Users want instant gratification.
- Give me answers, images, entertainment
- results that matter
- results that work on my phone
- no more click and wait
- relevant to where I am and what i’m doing
- consumers don’t want to enter many words in search
- for “pizza” – local makes most sense, so they go to the top on mobile.
- Anywhere answers exist, they are presented front-and-center
- Location is a crippled form of context.
- Sports searches, scores came first, schedule, etc.
- Guesses intent based on intelligence
Industry Accelerators – will help mobile internet take off
- Since searches are extremely relevant, so are relevant advertising opportunities.
- Mobile search is hard to find. – 66% have “never heard of mobile search.”
- challenges: 89% of non-users don’t know how to access search on phone.
- solutions: Idle screen search box / search button / embed search in carrier portal.
- consumer challenge: complicated and variable data charges. 65% think there’s a charge associated with search. 80-90% of subscribers are on a pre-paid plan. there’s a FEAR of doing too much for their plans – spending too much money.
- solution: move towards simplified plans like unlimited plans.
- publisher challenge: it’s hard to develop for mobile – so many proprietary interfaces. format support. wml,xhtml,html
- solution: move towards standard technologies and format / fewer standardized browsers / better scripting support.
- SearchAssist for mobile is not possible because it requires scripting/ajax. browser on mobile is not robust yet.
- monotization challenge: It’s brand new. Lack of standards. Limited ad experience in mobile. few mobile sites.
- solution: educate and enable advertisers – standardize formats, single full suite for advertisers.
- 2007 is the tipping point for mobile – we are moving out of early adopters this year. Next year will be early mass market. like iphone which demonstrates data services as a core of mobile experiences changes landscape.
- Nobody has cracked the “local” problem yet.
Dan Gilmartin, VP Marketing, uLocate
A more visual approach. GPS enabled.
- where.com is a gps enabled application using extensive library of widgets
- Simplifies development (slides moving fast, dense slides) using a scripting language for creating mobile enabled apps. PHP / Ruby.
- Location extracted from network and given to the widget.
- You launch the “irish pub widget” ..or “find a local event”
- …you launch eventful widget device has already located you, using their widget to show info to you.
- Users personalize their phones at where.com — cool. Sort of like iGoogle.
Sumit Agarwal, Product Manager, Google, Inc.
Greg Sterling: here to announce the Google Phone (laughter)
Data – skate to where the puck will be.
Blended mobile product usage graph – iphone launch – highly disruptive
…Only Rate limited by devices to market…
…If you focus on getting subset of experiences right, you can do really well even with one device takes market share
Phone demos. iGoogle widget that syncs your on-phone screen
Goog411 is going to get more advanced soon.

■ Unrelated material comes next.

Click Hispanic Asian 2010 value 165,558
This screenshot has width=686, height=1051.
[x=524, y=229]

….You can also say …”map it” — sends SMS map to your phone, will fire up google maps for mobile.
Why did Google pump Adwords advertisers in with opt-out options for mobile?If it’s not useful to you, we make it go away.
Greg complained about a “very generic answer.”

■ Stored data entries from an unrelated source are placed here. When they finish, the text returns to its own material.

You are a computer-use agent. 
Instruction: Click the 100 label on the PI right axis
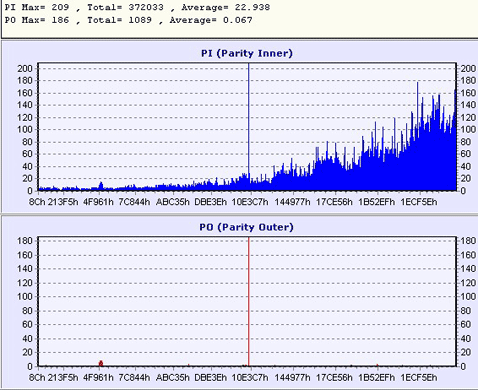468,130
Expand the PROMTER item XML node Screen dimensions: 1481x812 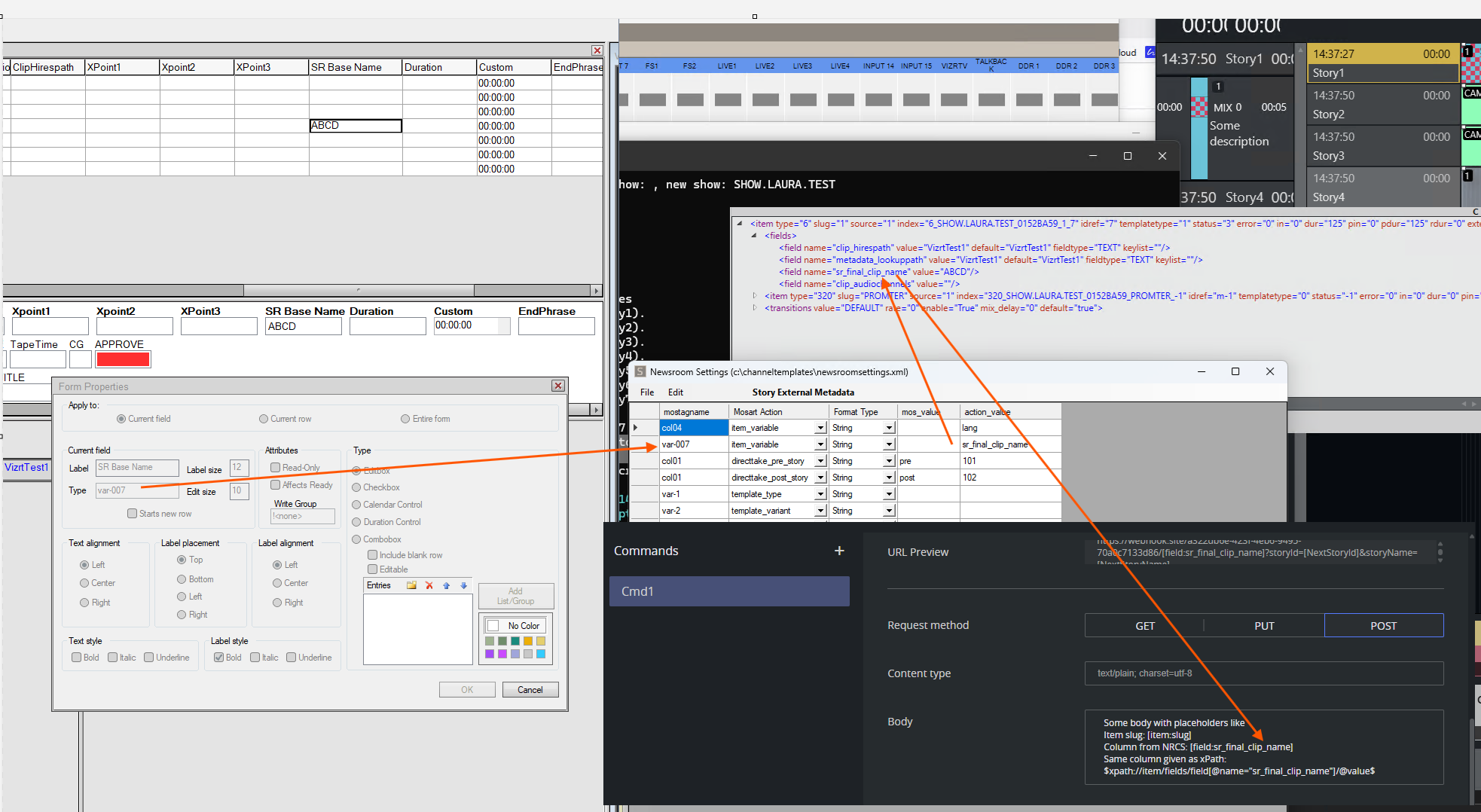(x=755, y=296)
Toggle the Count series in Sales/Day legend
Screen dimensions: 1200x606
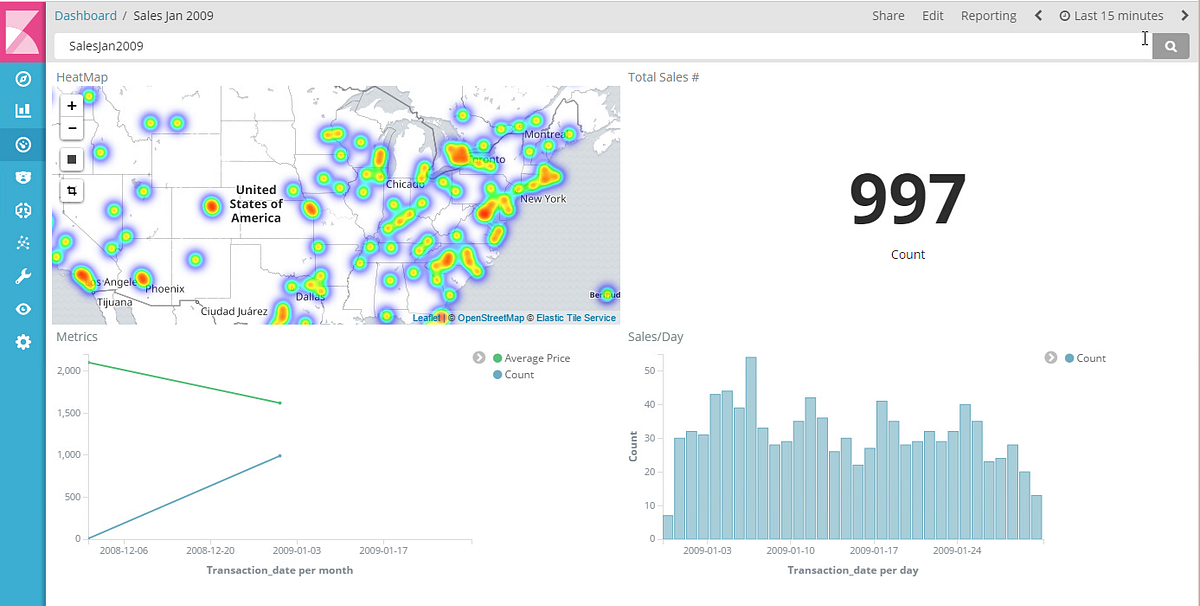point(1086,357)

Fluid homescreens – search by walking around? (my question..yay!)
Privacy Issues, searching by walking around has lots of challenges, must have an affirmative user initiation. but widgets can possibly be developed for this based on user preferences. Like an RSS feed sort of thing. Ability to configure on your pc what appears on your phone is a big deal that also plays into the decisions of what shows up on your phone.
Huge emerging markets will never use the PC, but will use mobile. Global International market.
Google: In japan: 27-32% total regular web access comes from mobile devices. Wow!
What about ultramobile pcs? Will mobile search still be “mobile” search?
Yahoo: it will be much easier for consumers, but it’s still different. try 1search or yahoo search. Possibly they converge some, but what you are trying to do on pc vs. phone are different.